**AIM**
Find every line of the material that contains the string "will", and copy each such line in full.

**SUPPLIED DATA**

::::::

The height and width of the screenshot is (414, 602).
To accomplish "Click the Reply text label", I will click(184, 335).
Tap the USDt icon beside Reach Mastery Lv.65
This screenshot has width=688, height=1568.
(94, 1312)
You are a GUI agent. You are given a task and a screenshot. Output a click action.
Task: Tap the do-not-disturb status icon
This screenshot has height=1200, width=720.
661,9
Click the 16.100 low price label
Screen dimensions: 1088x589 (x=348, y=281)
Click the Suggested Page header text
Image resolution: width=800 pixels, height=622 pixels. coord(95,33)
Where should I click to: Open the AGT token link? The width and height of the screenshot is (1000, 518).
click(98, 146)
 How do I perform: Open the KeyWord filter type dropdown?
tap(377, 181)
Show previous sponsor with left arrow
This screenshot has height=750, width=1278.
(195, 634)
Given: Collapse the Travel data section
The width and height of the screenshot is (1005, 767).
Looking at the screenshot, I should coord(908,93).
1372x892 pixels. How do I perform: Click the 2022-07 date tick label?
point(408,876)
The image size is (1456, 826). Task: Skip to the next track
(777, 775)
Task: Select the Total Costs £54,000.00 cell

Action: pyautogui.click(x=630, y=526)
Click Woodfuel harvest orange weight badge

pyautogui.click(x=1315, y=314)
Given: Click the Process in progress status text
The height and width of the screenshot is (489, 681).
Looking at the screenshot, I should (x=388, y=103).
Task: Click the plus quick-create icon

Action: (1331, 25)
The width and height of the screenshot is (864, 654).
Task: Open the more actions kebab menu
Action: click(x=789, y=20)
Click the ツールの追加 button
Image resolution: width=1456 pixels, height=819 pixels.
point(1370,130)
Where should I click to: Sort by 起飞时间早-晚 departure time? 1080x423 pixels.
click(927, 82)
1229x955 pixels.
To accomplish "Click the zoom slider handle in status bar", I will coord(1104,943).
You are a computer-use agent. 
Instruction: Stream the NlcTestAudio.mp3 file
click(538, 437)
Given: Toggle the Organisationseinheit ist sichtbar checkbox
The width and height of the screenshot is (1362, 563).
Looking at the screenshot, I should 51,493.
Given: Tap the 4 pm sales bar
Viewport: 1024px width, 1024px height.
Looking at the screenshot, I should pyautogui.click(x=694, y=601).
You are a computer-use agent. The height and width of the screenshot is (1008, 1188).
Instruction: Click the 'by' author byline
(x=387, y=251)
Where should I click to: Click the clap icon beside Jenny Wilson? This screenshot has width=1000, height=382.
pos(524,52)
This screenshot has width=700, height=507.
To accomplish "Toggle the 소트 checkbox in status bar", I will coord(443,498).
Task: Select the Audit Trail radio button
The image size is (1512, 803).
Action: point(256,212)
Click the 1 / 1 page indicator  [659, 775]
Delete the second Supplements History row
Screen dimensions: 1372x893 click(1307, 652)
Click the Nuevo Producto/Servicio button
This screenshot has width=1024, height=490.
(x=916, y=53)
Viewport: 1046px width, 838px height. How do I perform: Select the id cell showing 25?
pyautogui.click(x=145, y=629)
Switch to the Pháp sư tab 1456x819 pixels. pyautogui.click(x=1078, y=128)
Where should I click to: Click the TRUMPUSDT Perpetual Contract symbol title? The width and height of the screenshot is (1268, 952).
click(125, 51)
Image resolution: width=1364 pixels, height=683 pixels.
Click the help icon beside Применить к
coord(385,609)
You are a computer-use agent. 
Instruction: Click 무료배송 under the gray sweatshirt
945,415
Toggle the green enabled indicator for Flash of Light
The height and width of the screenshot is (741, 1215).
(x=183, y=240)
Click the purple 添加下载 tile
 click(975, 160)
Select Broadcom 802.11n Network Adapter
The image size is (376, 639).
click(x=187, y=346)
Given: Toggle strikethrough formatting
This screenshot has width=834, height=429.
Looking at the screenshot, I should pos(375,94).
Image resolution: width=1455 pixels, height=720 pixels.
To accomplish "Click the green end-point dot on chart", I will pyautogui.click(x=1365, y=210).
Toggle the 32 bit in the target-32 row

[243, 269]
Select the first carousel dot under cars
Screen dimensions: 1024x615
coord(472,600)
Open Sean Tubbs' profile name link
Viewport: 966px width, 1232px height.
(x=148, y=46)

::::::

**FULL SOLUTION**
To accomplish "Click the Reply text label", I will click(184, 335).
To accomplish "Click the zoom slider handle in status bar", I will coord(1104,943).
To accomplish "Toggle the 소트 checkbox in status bar", I will coord(443,498).
To accomplish "Click the green end-point dot on chart", I will pyautogui.click(x=1365, y=210).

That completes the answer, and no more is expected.